> **Prompt 1**:
In the coal ash article, which school awarded Laura Stoy her Ph.D., and in what year?
> **Prompt 2**:
From the coal ash article, pull out the passage that begins at the words "Her target?" and stops after "with Alabama Power.", copying it word for word.
> **Prompt 3**:
Extend the article about harvesting rare earth elements from coal ash, picking up right after its last sentence.

___ Reading passage

Harvesting Rare Earth Elements from Coal Ash
Harvesting Rare Earth Elements from Coal Ash
After receiving her Ph.D. in environmental engineering, Laura Stoy founded a start-up clean-technology firm to recover rare earth elements from coal ash waste piles across the U.S.
Laura Stoy received her Ph.D. in environmental engineering in 2021 from the Georgia Institute of Technology—now, three years later, she is the founder of her own clean-technology start-up firm.
An environmentalist at heart, Stoy wanted to take on research that would have global implications for cleaning up the planet.
Her target?
“I really wanted to clean up the old ash ponds from burning coal as an energy source,” Stoy said.
Laura Stoy during a power plant visit with Alabama Power.
Her goal was two-fold: First, remove toxic coal ash from the environment and second, develop a process for recovering the valuable and strategic rare earth elements (REEs) that are concentrated in this hugely abundant and easily accessible resource.

______
___ Data for review

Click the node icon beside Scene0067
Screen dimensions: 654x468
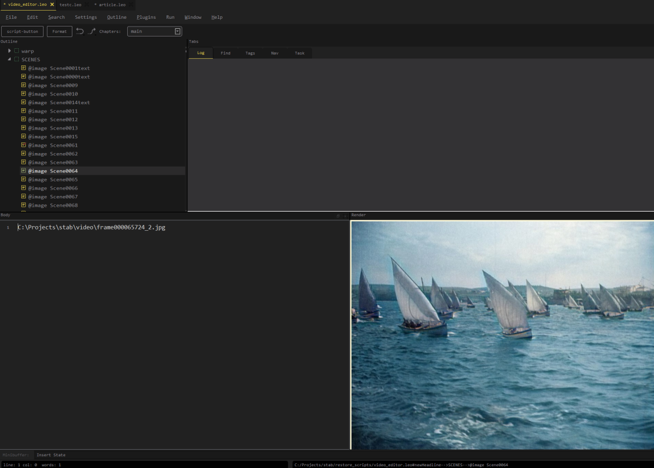(24, 197)
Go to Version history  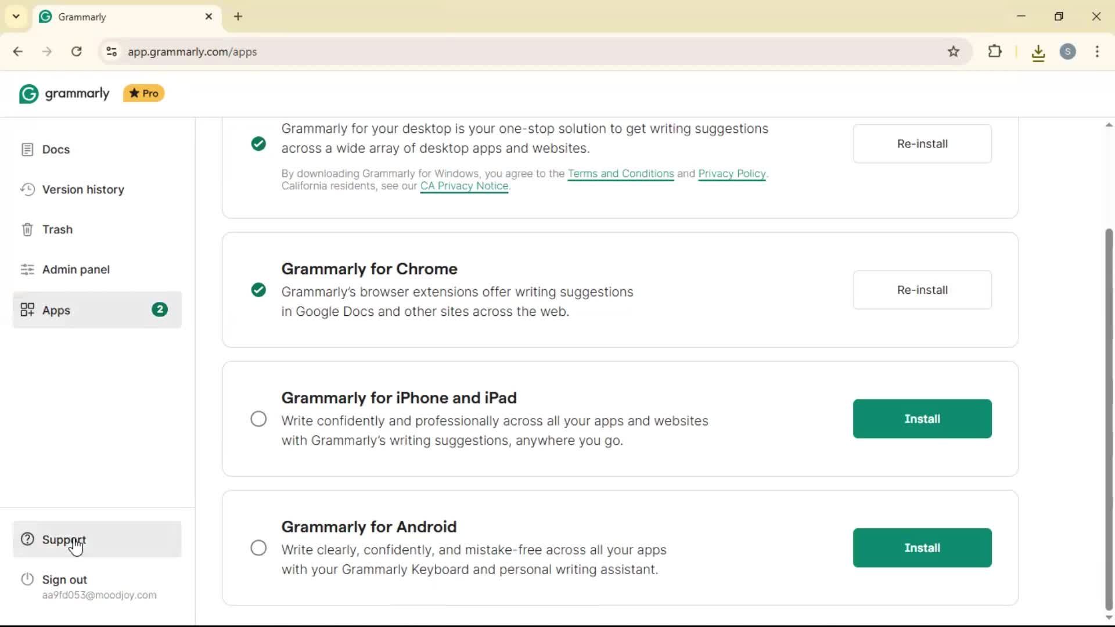coord(83,189)
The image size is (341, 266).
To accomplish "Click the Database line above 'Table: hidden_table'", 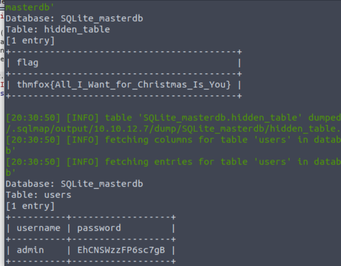I will (x=74, y=19).
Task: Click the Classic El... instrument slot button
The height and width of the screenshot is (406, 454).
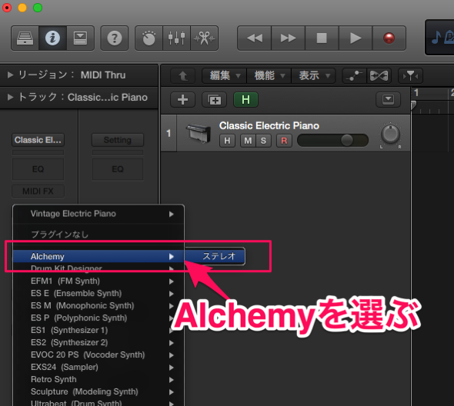Action: (38, 140)
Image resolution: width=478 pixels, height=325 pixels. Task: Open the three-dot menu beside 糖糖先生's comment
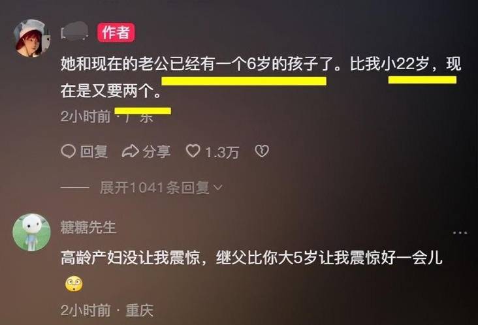(x=460, y=233)
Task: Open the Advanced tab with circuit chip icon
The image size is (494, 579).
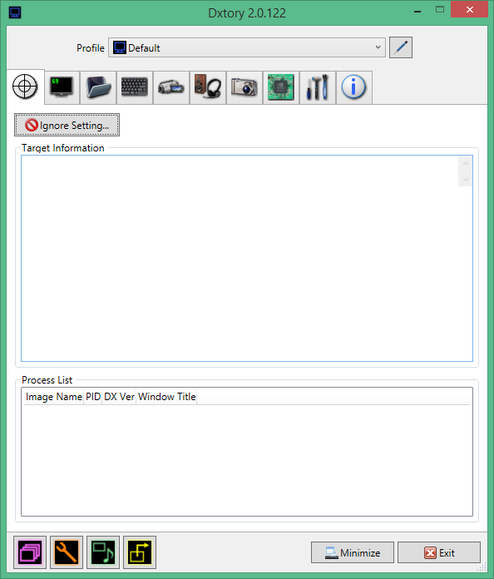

______

> **Response box 1**:
The Georgia Institute of Technology, in 2021.

> **Response box 2**:
Her target?
“I really wanted to clean up the old ash ponds from burning coal as an energy source,” Stoy said.
Laura Stoy during a power plant visit with Alabama Power.

> **Response box 3**:
Coal fly ash is a by-product from coal-fired power plants. Concentrations of REEs in fly ash are similar to those in raw ores that require costly mining. More than 700 coal ash ponds exist in the U.S. and represent a total of about two billion metric tons of ash. Within this resource are enough REEs to meet U.S. needs for the next 100 years.
REEs are vital materials for the production of semiconductors, electronics, and clean-tech equipment. With very limited domestic REE resources, the U.S. largely relies on REEs imported from China, which dominates this market. If Stoy could develop a technology that is cost-effective in removing REEs, it would create a huge, sustainable domestic source of REEs that would free the U.S. from relying on other countries for this valuable material and the inherent national security risks that result.
Stoy’s advisor, civil and environmental engineering professor Ching-Hua Huang, was totally on board with the research topic.
They soon discovered that the application of a novel ionic liquid to the solid coal fly ash successfully removed the REEs in a safe process that created little waste.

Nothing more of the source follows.